**Task brief:** Lay out the stretch of records from the line containing "Screen dimensions: 1080x945" through the line containing "click(142, 908)" as a Markdown table with a Row column for the row number and a Line column for the text. Omit blank lines and leave the pictures out.

**Materials provided:**
(begin)

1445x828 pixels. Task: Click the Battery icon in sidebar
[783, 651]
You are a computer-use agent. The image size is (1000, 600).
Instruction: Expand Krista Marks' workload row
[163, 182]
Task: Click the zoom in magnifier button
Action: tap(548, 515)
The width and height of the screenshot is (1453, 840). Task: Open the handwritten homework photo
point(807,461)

(end)
(begin)

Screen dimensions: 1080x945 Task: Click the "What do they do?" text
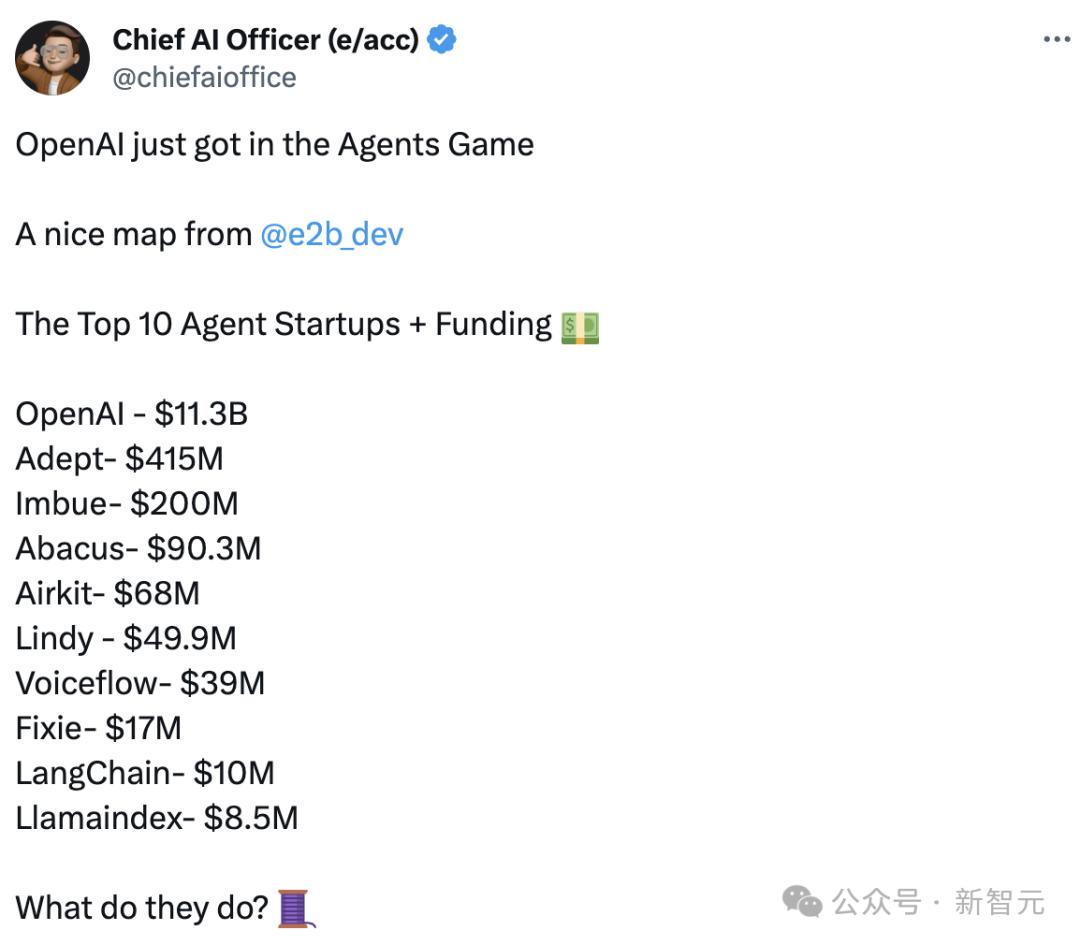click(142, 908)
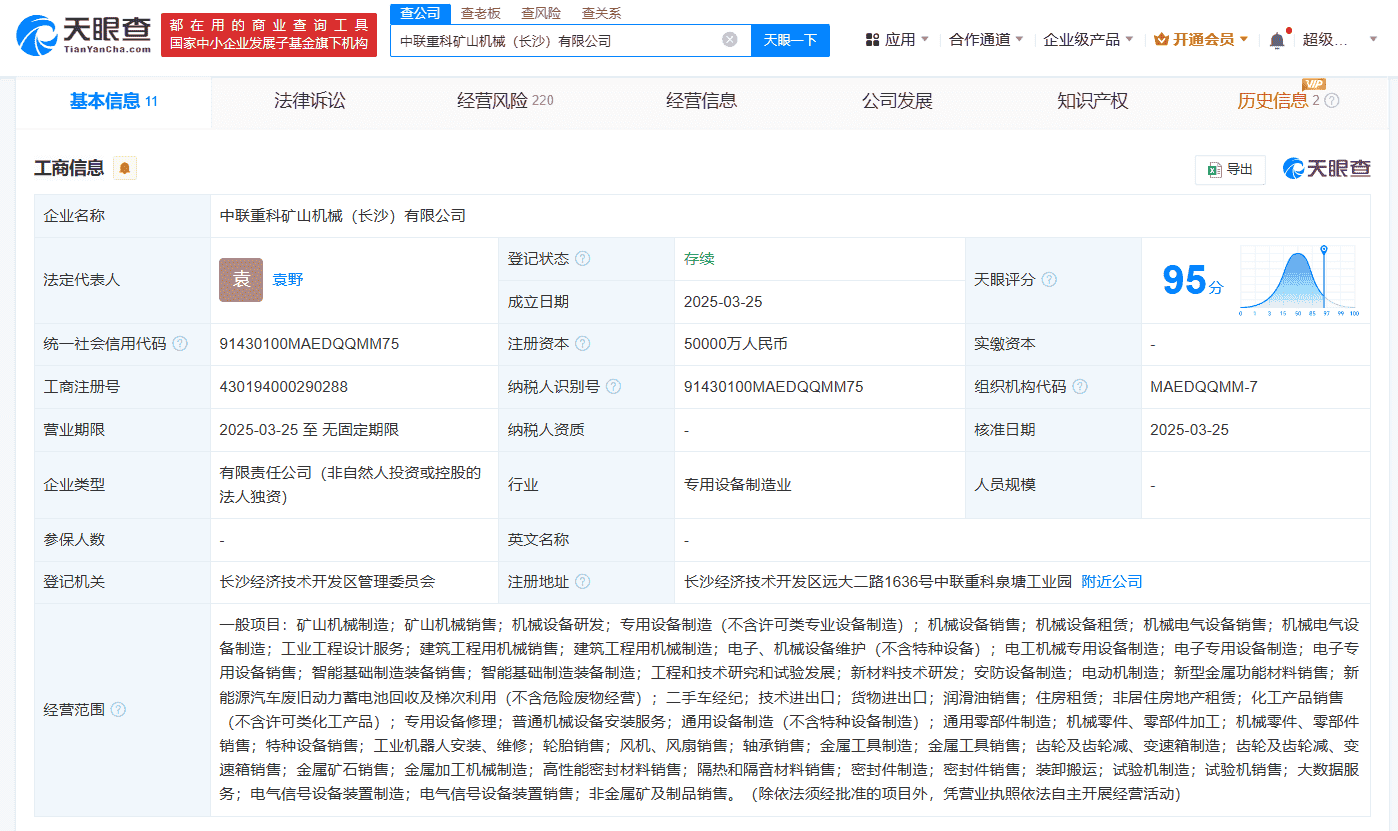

(end)

**Complete output:**
| Row | Line |
|---|---|
| 1 | Screen dimensions: 1080x945 Task: Click the "What do they do?" text |
| 2 | click(142, 908) |